* [TASK GOAL] Lines with the string "tray" are to be identified in the listing and copied.
[[ DATASET EXTRACT, beginning ]]
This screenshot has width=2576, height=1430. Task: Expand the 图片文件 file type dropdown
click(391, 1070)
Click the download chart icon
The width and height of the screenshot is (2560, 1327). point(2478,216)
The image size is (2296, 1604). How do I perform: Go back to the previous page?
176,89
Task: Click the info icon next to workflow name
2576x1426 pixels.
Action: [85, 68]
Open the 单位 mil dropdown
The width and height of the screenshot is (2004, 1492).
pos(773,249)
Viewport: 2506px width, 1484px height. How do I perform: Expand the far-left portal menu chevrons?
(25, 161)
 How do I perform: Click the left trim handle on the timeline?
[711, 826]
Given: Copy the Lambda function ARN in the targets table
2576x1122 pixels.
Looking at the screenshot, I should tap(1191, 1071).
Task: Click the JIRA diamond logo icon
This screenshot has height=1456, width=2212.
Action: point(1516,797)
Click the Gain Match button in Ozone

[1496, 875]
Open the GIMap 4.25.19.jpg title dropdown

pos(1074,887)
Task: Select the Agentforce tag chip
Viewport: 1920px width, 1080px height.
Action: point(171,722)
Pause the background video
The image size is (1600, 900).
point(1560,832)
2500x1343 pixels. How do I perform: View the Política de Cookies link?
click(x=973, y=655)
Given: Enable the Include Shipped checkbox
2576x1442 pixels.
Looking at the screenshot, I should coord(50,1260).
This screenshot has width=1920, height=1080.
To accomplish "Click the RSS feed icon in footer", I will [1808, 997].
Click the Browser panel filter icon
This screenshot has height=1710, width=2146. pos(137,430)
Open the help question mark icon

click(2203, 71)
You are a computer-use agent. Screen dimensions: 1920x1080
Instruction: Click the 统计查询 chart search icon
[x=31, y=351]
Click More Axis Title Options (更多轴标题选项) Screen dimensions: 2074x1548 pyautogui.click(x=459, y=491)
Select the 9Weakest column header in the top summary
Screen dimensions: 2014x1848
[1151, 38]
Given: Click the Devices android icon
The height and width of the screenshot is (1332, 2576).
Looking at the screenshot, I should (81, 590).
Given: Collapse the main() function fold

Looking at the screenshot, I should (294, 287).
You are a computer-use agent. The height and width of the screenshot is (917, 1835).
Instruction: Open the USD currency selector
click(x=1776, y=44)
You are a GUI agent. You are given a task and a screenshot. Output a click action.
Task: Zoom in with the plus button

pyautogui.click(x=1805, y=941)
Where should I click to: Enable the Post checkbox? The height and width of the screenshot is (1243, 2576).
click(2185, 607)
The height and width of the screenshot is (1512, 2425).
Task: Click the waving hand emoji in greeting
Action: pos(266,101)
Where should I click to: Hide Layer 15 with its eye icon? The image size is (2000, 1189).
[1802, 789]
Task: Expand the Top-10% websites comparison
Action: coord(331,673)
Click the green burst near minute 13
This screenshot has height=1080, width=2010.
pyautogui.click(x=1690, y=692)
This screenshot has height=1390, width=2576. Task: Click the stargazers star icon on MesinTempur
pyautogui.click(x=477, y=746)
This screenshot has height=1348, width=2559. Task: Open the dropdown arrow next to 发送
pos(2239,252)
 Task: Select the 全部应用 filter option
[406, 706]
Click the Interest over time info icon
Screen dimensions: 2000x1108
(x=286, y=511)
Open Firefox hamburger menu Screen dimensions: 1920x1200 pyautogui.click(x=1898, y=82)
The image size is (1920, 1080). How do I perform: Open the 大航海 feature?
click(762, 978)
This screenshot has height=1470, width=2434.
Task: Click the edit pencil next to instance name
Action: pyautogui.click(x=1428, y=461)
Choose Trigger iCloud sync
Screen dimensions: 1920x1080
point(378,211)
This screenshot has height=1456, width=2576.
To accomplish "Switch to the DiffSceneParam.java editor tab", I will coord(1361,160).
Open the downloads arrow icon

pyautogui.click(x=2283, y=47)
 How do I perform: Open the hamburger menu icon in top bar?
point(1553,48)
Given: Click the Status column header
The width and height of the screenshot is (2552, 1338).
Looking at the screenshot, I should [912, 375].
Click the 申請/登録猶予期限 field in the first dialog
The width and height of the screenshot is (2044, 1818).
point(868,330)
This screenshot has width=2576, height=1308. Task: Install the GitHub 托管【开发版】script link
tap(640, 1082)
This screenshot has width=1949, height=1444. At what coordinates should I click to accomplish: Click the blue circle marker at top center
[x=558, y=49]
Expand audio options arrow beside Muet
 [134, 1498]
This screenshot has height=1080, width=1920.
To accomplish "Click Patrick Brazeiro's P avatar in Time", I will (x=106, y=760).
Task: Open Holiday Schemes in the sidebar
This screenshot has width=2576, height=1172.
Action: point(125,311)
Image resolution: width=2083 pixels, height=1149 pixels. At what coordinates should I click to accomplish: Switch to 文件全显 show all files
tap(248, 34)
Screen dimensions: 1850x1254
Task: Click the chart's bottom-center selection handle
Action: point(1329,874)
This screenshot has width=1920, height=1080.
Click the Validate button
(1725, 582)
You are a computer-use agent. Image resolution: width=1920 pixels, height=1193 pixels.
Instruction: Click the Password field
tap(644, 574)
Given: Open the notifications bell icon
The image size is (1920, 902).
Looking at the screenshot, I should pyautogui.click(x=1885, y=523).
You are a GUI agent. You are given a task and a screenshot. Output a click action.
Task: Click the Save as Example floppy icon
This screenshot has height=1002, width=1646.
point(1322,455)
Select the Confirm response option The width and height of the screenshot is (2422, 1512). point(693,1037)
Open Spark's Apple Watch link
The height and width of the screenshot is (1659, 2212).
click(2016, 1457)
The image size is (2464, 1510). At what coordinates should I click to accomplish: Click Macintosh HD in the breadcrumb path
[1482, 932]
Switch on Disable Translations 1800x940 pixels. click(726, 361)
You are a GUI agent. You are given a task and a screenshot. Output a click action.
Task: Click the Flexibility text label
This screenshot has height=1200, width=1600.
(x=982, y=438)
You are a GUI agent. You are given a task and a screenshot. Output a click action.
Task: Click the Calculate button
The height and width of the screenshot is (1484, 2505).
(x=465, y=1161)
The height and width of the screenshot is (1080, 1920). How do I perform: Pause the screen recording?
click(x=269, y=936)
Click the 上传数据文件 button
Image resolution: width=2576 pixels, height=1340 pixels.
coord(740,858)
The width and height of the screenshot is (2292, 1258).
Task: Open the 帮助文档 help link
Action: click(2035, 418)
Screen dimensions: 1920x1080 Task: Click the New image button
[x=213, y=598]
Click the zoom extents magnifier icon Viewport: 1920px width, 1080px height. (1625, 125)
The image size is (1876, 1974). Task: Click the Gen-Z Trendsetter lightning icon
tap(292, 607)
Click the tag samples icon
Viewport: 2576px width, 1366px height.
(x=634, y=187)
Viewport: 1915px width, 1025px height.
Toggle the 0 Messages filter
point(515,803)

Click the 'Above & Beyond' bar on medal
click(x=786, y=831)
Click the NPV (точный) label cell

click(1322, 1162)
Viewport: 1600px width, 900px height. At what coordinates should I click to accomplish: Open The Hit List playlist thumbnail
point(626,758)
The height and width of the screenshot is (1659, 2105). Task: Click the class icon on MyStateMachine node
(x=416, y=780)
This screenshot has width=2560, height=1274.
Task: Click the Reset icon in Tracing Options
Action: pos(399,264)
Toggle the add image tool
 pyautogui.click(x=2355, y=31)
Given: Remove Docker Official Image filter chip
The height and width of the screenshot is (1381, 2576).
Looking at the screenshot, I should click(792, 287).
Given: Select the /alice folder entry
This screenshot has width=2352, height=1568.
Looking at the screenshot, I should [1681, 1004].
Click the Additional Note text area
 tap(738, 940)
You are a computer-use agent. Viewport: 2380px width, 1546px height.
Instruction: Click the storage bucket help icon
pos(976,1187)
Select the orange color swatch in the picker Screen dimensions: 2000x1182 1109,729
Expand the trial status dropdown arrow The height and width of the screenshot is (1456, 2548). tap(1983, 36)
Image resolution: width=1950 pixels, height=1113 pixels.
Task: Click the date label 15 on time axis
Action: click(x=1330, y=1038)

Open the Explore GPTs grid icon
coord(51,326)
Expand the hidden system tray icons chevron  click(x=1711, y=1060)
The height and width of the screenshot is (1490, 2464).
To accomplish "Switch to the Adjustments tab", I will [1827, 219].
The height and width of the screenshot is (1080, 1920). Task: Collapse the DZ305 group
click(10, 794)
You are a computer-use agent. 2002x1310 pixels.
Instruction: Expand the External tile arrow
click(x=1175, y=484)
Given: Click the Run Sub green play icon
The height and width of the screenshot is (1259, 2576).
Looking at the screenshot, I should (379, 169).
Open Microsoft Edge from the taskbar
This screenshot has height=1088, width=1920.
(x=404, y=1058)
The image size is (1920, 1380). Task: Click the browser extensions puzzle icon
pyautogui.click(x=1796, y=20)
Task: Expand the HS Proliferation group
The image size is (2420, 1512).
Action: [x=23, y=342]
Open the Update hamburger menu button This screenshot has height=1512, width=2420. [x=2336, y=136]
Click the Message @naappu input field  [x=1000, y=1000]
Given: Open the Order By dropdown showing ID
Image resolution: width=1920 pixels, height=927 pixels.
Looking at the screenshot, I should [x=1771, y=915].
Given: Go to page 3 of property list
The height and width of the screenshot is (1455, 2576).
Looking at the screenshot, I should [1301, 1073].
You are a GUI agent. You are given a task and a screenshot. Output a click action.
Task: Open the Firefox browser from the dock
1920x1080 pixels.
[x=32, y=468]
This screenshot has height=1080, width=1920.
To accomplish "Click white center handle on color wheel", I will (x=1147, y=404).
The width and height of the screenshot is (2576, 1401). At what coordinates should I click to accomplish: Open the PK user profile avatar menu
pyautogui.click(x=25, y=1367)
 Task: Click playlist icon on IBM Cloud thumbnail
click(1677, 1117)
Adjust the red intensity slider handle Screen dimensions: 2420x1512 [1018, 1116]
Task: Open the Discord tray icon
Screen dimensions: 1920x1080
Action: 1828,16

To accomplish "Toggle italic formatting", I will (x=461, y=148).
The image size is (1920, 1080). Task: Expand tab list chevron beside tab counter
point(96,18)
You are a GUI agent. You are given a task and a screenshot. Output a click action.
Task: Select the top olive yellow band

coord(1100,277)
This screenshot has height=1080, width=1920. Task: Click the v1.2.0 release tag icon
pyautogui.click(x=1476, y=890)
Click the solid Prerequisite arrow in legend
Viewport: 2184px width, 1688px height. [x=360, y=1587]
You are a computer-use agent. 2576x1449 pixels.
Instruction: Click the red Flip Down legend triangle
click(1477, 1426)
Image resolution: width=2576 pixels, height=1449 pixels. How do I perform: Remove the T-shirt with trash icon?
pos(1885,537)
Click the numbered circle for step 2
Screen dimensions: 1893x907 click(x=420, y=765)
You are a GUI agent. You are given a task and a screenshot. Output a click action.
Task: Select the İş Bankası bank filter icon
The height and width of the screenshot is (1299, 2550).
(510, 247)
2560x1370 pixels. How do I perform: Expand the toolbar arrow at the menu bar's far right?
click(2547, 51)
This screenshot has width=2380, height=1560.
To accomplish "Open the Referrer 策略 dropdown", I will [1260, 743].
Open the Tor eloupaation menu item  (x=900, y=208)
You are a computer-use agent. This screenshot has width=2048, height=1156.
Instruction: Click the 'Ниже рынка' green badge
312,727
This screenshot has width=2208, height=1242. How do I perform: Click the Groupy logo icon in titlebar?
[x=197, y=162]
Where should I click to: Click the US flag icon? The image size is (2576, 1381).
[[ DATASET EXTRACT, end ]]
* [ANSWER]
Expand the hidden system tray icons chevron  click(x=1711, y=1060)
Task: Open the Discord tray icon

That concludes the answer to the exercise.